On the walls of the cramped tattoo parlor in downtown Baghdad, hundreds of slips of paper show possible designs: a flaming skull, the "Metallica" logo and the city's most pervasive architectural flourish, the coil of razor wire. The designs are drawn by Sadiq Salman, 29, whose more ambitious work includes an eight-foot-tall coffin sculpture containing an infant constructed entirely of cigarette butts.


(Naseer Nouri - Ftwp)

Some days, there is a line in the hallway as Iraqis -- government bureaucrats, students, soldiers, policemen -- wait to go under the buzzing stylus.

"They don't want something beautiful like a rose or a girl," said Salman, less concerned about anonymity than the artist who owned the shop. "Most of the people now have sadistic ideas. They don't love roses or nature, because the atmosphere here encourages an angry mentality."

As for the artists in the war zone, "we are all surrealists now," he said.

Growing up in Baghdad, Jafr Rahdi, 29, admired his mother's facial tattoos, a series of colored dots running along her chin and eyebrows, a decoration that has fallen from favor among younger Iraqi women. When he was imprisoned under Hussein for deserting the Iraqi army, Rahdi, a Shiite, tattooed a snake on his left shoulder with a needle. Across his chest, he pricked out the letters: "When will tears smile?"

Fearing beatings or torture, fellow inmates tattooed Hussein's face on their bodies, believing no one would touch the image of the dictator, he said, while others wrote on themselves: "We all pay allegiance to you, Saddam."

## WHAT TO PRODUCE
Answer these questions about the excerpt on Baghdad tattoos:
(a) According to Salman, what two beautiful designs do customers not want?
(b) What did Jafr Rahdi tattoo on his left shoulder while imprisoned?
(c) What words did Rahdi prick out across his chest?
The lines that come next are from a different source than the text above.

## DATASET EXTRACT
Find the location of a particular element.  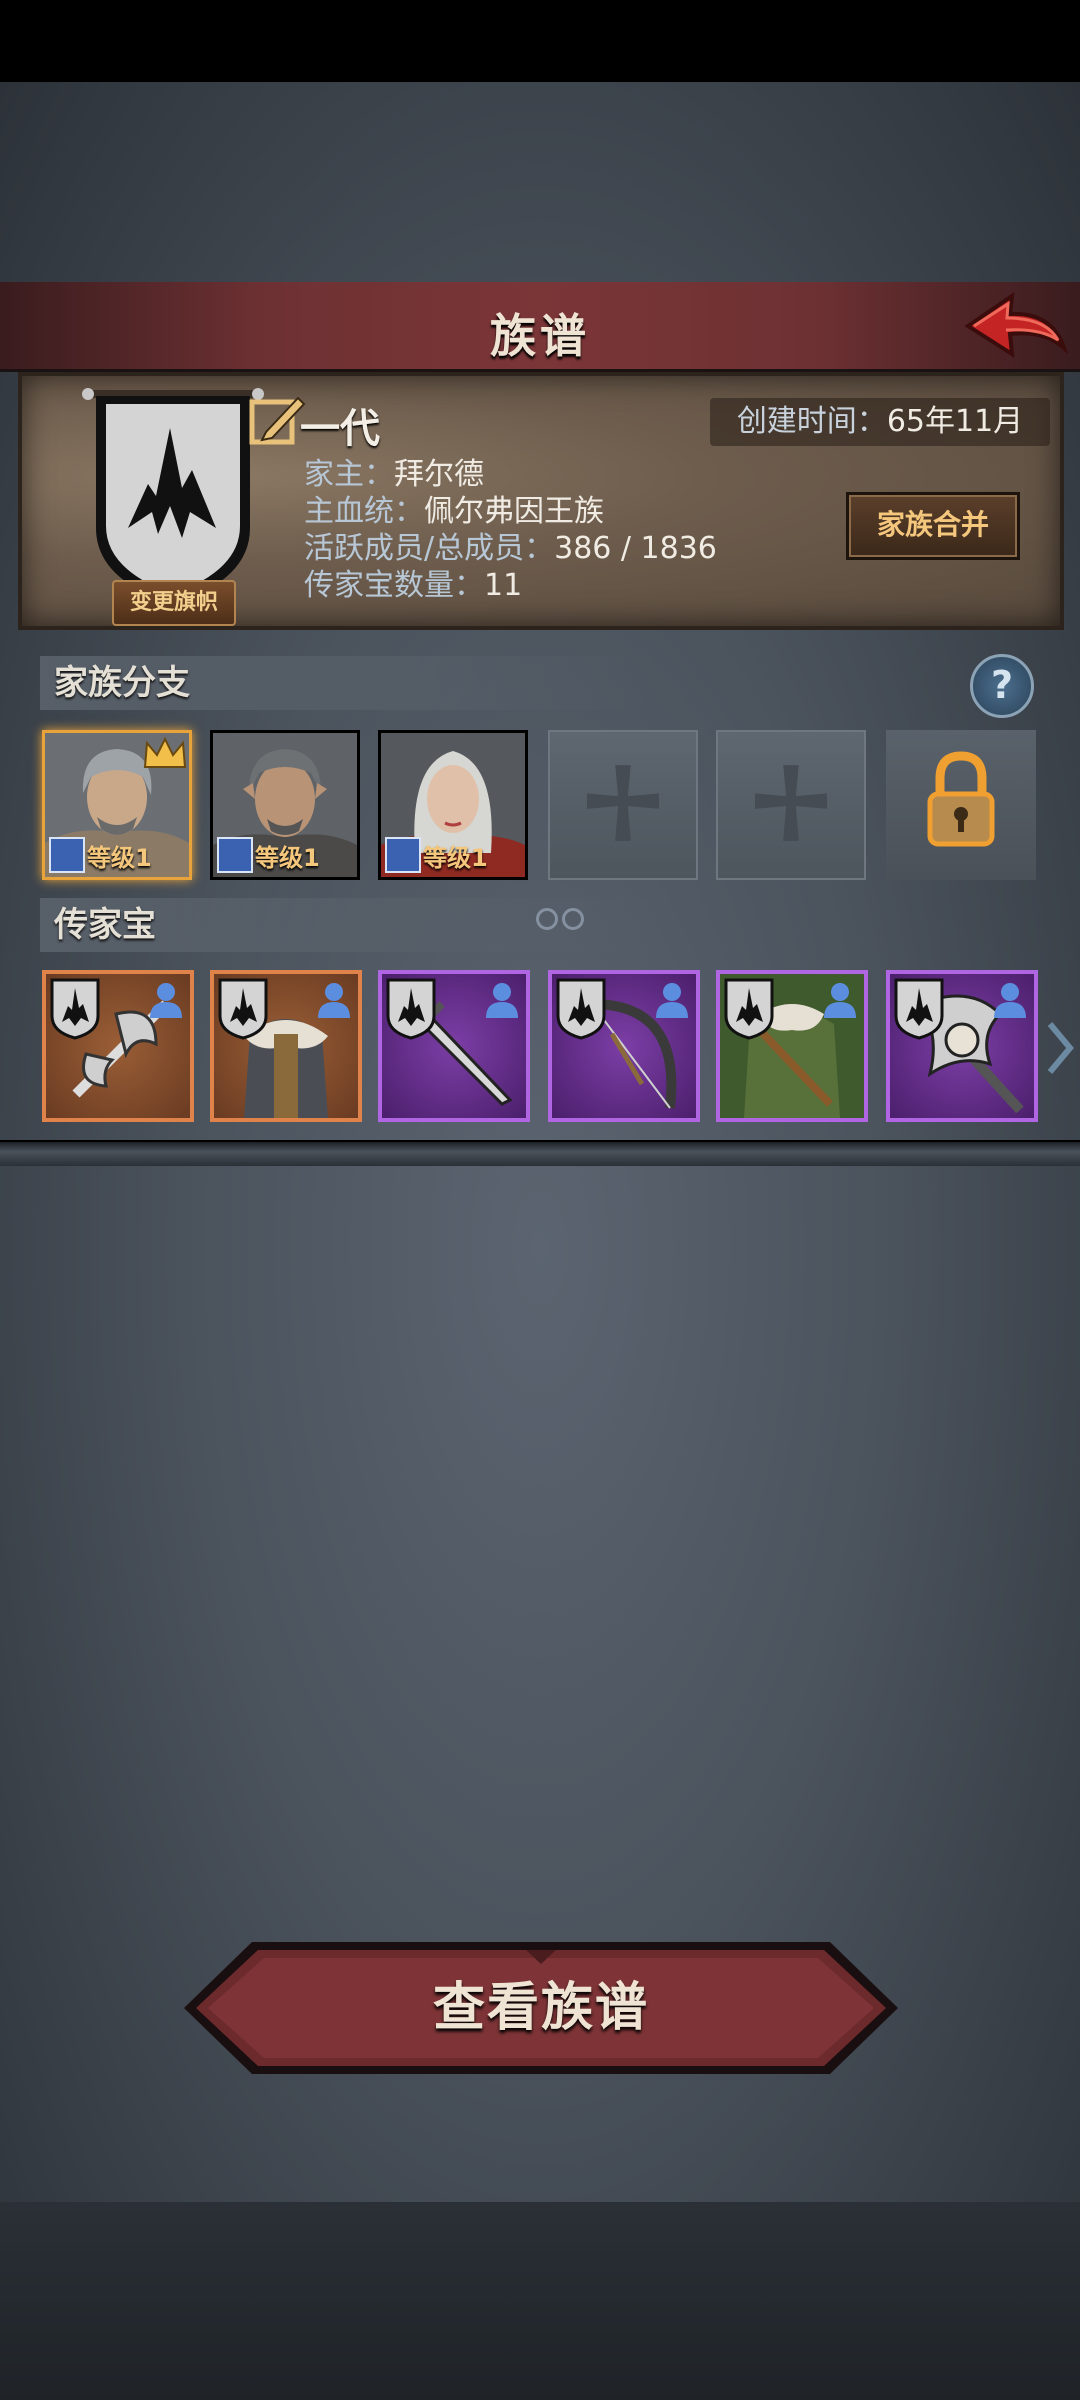

title-banner: 族谱 is located at coordinates (540, 327).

## YOUR SOLUTION
(a) A rose or a girl.
(b) A snake.
(c) "When will tears smile?"